Carl Wilhelm Ernst Schäfer (born 18 January 1844 in Kassel - 5 May 1908 in Carlsfeld, district of Brehna in the former district of Bitterfeld) was a German architect and university professor.

Schäfer became the most important representative of the late Gothic Revival in Germany. He created several churches: Modification of the Catholic Propsteikirche St. Gertrude of Brabant in Wattenscheid (1869-1872), Catholic parish church of St. Nikolai in Lippstadt (1873-1875), Protestant church in Bralitz (1889-1890), Catholic parish church of St. John Baptist in Birkung (1885-1893), Old Catholic Church in Karlsruhe (1895-1897).
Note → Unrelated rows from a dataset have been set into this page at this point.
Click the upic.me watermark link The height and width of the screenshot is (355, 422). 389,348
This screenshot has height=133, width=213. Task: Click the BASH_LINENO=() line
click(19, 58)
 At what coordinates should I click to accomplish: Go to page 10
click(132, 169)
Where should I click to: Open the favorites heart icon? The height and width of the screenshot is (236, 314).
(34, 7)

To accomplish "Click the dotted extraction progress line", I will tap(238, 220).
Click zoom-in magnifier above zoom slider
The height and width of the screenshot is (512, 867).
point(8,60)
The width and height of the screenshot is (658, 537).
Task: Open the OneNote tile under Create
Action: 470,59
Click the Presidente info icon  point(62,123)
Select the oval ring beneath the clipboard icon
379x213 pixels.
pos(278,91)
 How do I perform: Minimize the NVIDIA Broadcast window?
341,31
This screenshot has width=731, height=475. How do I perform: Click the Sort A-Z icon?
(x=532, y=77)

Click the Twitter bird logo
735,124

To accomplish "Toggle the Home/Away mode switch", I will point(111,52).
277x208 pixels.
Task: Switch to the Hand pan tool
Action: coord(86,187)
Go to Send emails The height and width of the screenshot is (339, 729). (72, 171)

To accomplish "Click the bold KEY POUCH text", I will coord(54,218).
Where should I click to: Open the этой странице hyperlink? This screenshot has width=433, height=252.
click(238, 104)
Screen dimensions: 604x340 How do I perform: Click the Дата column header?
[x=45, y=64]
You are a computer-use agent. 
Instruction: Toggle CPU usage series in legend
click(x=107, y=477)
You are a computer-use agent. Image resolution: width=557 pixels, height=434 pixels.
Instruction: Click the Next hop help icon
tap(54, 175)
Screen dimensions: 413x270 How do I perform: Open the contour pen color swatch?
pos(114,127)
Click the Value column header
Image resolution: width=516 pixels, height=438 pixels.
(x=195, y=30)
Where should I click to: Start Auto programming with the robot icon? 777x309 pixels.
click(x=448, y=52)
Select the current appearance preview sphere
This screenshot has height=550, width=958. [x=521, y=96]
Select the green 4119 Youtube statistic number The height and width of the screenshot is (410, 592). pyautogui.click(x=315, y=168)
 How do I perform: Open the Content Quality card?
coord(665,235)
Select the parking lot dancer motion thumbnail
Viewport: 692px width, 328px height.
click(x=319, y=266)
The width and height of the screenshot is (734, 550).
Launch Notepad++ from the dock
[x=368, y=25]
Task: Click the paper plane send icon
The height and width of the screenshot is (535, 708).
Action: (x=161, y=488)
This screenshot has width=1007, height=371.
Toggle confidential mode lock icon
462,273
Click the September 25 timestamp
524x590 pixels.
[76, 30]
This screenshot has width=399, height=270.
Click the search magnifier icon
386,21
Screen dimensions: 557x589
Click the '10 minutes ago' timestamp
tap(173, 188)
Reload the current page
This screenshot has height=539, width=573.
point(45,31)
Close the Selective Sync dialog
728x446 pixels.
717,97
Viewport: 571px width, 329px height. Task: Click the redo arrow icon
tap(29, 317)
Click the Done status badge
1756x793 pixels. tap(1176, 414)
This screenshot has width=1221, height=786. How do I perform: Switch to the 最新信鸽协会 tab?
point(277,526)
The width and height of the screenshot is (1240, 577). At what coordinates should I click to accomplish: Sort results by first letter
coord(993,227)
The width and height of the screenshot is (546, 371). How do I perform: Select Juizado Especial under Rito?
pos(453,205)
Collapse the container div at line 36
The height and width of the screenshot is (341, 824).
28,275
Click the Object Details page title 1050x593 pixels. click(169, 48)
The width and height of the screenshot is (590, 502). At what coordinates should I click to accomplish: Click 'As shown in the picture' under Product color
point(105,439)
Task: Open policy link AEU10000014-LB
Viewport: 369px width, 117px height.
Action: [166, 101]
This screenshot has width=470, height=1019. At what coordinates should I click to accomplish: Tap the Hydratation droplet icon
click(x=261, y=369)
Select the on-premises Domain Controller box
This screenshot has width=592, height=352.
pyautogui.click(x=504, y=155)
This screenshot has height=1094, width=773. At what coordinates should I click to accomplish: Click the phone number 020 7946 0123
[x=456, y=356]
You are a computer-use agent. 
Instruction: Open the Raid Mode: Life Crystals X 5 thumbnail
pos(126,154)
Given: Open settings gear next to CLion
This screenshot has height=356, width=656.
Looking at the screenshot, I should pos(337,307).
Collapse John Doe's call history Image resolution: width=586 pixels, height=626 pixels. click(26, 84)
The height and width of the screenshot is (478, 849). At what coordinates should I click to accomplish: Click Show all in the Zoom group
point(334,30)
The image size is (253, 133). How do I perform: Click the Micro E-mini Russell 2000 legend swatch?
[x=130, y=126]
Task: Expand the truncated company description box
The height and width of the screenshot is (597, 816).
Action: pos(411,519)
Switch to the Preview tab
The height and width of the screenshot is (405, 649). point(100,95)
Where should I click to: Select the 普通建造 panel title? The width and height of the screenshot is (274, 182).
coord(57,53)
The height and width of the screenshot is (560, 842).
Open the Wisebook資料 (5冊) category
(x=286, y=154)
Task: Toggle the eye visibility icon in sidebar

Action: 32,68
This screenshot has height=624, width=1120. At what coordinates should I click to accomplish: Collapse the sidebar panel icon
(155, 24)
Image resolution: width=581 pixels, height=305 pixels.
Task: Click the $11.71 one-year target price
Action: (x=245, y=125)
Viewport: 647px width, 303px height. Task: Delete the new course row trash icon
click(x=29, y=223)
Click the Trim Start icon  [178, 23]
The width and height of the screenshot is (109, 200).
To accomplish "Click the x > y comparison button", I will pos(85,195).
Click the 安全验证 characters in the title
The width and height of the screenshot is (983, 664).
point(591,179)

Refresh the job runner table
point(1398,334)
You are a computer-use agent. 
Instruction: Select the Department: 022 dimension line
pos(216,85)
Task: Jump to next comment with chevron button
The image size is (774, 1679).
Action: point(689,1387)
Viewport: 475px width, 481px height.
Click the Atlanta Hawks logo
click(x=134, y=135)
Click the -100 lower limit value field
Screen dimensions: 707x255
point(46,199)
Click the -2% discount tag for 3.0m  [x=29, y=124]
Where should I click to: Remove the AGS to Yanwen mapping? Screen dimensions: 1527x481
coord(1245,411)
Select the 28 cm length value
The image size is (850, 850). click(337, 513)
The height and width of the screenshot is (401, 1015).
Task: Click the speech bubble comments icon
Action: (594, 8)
As a monument conservator, he led the reconstruction of the Friedrichsbaues of Heidelberg Castle (1890-1900), the Romanesque monastery church of St. Gangolf in Münchenlohra in Nordhausen (1882-1885) and the Church of Saint-Pierre-le-Jeune in Strasbourg (1897-1901). He added the pair of 81 metre spires to the Meissen Cathedral in a highly convincing neo-Gothic style from 1903 to 1908. This now forms a critical part of the Meissen World Heritage Site.

In 1871, he had built a fountain on the property of his lawyer Carl Grimm in Marburg.